Democratic Presidential candidate Hillary Clinton recently shared the stage with evangelical leader Rick Warren during the Saddleback sponsored "Global Summit on Aids and the Church" conference. Her appearance at the conference, sponsored by a supposedly conservative mega church ,left many questioning why. Why Hillary and why now? Similar questions were raised at last year's conference when pro-abortion Senator Barak Obama was invited to address the crowd. This year, Hillary was joined via videotape by Senator Obama and four other presidential contenders including former Arkansas Governor Mike Huckabee, Arizona Senator John McCain, former Senator John Edwards and former Massachusetts Governor Mitt Romney.
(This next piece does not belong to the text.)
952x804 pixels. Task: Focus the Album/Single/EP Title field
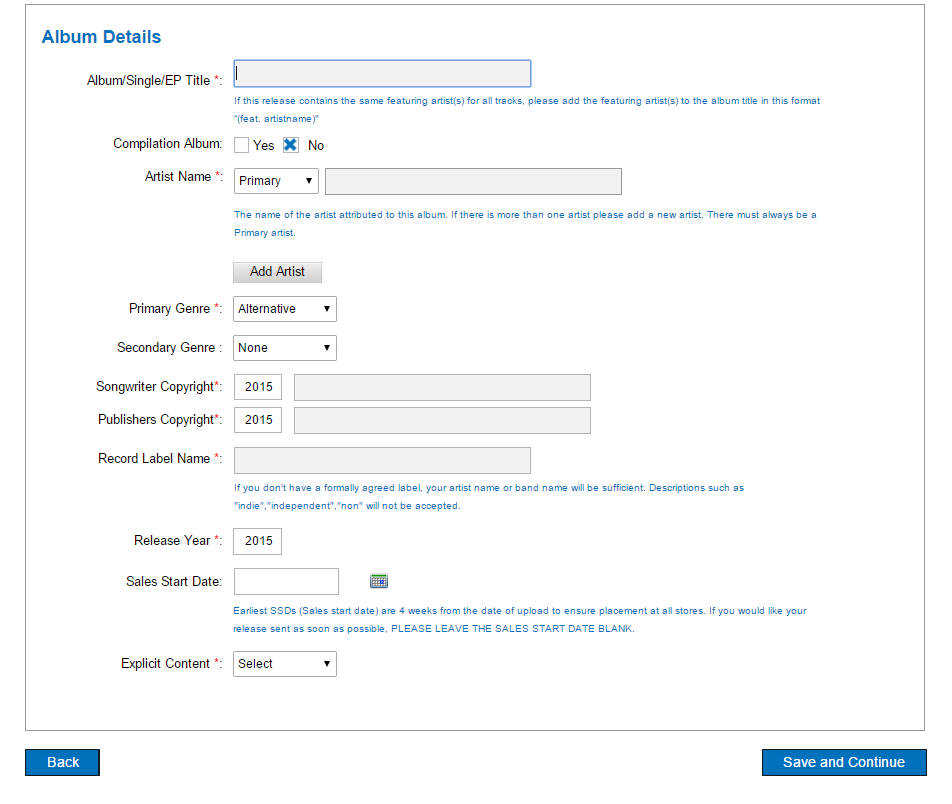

Because Rick Warren is a fellow evangelical and has rightly earned the respect and trust of many in the evangelical community (myself included) I am reluctant and yet compelled to question the judgment of including people on the program who do not support the Bible's teaching concerning the sanctity of life and the protection of the family. Many argue that conservative evangelicals should agree to work with those with whom they disagree on an issue that is as important as the AIDS epidemic. I have no problem with working with people I disagree with when we share a legitimate common cause as long as the cause is correct. Many times I have marched in Washington D.C. with people from the ellipse of the White House to the Supreme Court building when the only thread of commonality binding us together was the sanctity of life.
I understand both the urgency of the AIDS crisis and the critical need for the Church to come to the assistance of those who are suffering. As believers in Jesus Christ we should be the first in line to offer love, compassion, comfort and economic resources to help stem the rising tide of AIDS. At the same time we should "speak the truth in love" about the real solution to all sexually transmitted diseases…..one man for one woman for life and all within the context of marriage. If we could somehow find the courage to return to this simple yet powerful biblical model we could come very close to eradicating the AIDS virus in a generation.
But there is a huge difference between standing shoulder to shoulder with someone and offering them the opportunity to stand on our shoulders for a political boost. Senator Clinton has a keen understanding of what happened to the radical left leaning agenda of John Kerry in the 2004 presidential election. She watched as a surge of evangelical voters kept President Bush in the White House and widened the Republican majority in both the House and the Senate. Determined to prevent evangelicals from derailing her trip to the White House in 08 she hired Burns Strider as an "evangelical consultant" for her campaign. Strider joined the campaign in December of 2006 to help Senator Clinton speak the language of Zion without stuttering or being misunderstood.
According to Christian Today writer Anne Thomas, Strider was the director for the Democrats Faith Working group, which was formed by Speaker Nancy Pelosi when Democratic strategists realized the party was failing to reach "centrist and conservative voters in rural areas, who tend to be churchgoers concerned with moral issues."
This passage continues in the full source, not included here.